### Testo del documento:
——————
Così spiegato sembrerebbe andare tutto a favore della versione in 70mm, ma la verità è che, nell’ottica di una siffatta resa, l’aspect ratio di 2,39:1 – quello esibito nella versione DCP – si rivela più che sufficiente. L’effetto teatrale, al cinema, ha a che fare più con la costruzione e perlustrazione degli spazi che con la dilatazione dello spazio (visivo) e l’assetto scenico sarebbe stato sfruttato meglio se limitato alla sua dimensione simbolica anziché conformato a quella fisica. Resta infine aperta la questione del dettaglio dell’immagine, senza dubbio rilevante, che nel caso della sala pesa ben più dell’accaparrarsi un buon posto a teatro. Vedere meglio può aiutare a distinguere – anche se non per forza a capire – i reali misteri di The Hateful Eight, poiché indicazioni preziose sulla natura del testo filmico risiedono proprio nei dettagli della scena più che nei dialoghi (qui quasi tutti ingannevoli). Di conseguenza una maggior definizione risulterà più che gradita e, per quanto apprezzabile, tutto ciò che Tarantino ha cercato di ottenere dalla pellicola – dettaglio, corposità, contrasto, calore dell’immagine – l’ha conseguito attraverso il digital intermediate

Infine restano da segnalare le differenze oggettive che passano tra le due versioni ma che – va detto – non influiscono in alcun modo sulla ricezione del film o la comprensione della diegesi. La versione in pellicola dura c.ca 20 minuti in più rispetto alla versione digitale (167 min contro 187 min), questo perché contiene un overture, un intermezzo di 12 minuti (entrambi musicati da Ennio Morricone) e un paio di scene aggiuntive. Se l’intermezzo funziona come pausa diegetica in un’opera raccontata perlopiù in tempo reale – non a caso il film riparte dopo la pausa con la voce off che ci comunica che sono trascorsi 15 minuti – l’assenza del break tradizionale non può certo minare la comprensione di una semplicissima ellissi.
——————
### Compiti richiesti:
A: Elenchi tutte le caratteristiche dell'immagine che, secondo il testo del documento, Tarantino ha cercato di ottenere dalla pellicola.
B: Riporti senza alcuna modifica il passo del testo del documento che va da "Infine restano da" fino a "una semplicissima ellissi.".
——————
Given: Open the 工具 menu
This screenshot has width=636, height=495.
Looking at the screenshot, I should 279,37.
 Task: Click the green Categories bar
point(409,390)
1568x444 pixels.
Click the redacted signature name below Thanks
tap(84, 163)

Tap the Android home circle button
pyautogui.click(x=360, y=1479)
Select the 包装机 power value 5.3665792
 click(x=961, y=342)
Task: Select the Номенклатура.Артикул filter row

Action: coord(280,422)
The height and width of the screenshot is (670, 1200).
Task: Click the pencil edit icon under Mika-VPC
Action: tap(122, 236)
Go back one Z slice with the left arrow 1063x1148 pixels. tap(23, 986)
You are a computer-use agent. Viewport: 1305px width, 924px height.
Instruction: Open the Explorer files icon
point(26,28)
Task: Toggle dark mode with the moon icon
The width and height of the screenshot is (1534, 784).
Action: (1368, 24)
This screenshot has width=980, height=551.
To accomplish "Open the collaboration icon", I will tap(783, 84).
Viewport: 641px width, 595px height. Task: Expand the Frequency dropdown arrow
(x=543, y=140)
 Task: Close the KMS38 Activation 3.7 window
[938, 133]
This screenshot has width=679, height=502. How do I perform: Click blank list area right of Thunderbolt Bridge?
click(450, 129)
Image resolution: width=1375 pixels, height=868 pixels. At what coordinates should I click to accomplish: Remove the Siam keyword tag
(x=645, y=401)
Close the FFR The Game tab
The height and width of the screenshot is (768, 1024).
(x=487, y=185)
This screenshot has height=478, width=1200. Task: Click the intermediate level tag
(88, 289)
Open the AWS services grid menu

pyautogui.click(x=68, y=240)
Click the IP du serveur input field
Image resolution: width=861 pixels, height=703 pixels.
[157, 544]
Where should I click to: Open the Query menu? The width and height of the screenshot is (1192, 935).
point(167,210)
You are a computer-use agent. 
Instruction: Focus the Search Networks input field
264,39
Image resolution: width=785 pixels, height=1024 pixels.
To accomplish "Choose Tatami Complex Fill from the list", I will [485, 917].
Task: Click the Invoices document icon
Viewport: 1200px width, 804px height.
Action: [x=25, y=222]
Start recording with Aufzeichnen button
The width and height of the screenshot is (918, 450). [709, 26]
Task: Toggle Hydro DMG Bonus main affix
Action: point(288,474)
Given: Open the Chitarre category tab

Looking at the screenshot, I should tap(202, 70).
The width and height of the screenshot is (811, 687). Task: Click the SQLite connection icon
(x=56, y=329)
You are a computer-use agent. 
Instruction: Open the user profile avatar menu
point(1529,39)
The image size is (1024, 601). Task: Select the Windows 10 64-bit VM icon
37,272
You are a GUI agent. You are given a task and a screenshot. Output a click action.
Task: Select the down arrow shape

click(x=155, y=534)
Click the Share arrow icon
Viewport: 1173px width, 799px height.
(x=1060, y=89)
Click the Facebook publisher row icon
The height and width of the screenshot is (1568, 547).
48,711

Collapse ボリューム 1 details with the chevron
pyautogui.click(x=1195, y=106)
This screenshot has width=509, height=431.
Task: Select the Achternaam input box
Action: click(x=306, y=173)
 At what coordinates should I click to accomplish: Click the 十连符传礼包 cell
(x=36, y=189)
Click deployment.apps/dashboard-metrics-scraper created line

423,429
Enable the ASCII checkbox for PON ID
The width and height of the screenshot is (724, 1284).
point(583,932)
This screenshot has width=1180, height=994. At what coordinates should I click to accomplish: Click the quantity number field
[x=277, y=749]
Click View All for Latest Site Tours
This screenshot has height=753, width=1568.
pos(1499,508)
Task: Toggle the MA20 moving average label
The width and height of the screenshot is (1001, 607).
——————
### Soluzioni dei compiti:
A: Dettaglio, corposità, contrasto, calore dell'immagine.

B:
Infine restano da segnalare le differenze oggettive che passano tra le due versioni ma che – va detto – non influiscono in alcun modo sulla ricezione del film o la comprensione della diegesi. La versione in pellicola dura c.ca 20 minuti in più rispetto alla versione digitale (167 min contro 187 min), questo perché contiene un overture, un intermezzo di 12 minuti (entrambi musicati da Ennio Morricone) e un paio di scene aggiuntive. Se l’intermezzo funziona come pausa diegetica in un’opera raccontata perlopiù in tempo reale – non a caso il film riparte dopo la pausa con la voce off che ci comunica che sono trascorsi 15 minuti – l’assenza del break tradizionale non può certo minare la comprensione di una semplicissima ellissi.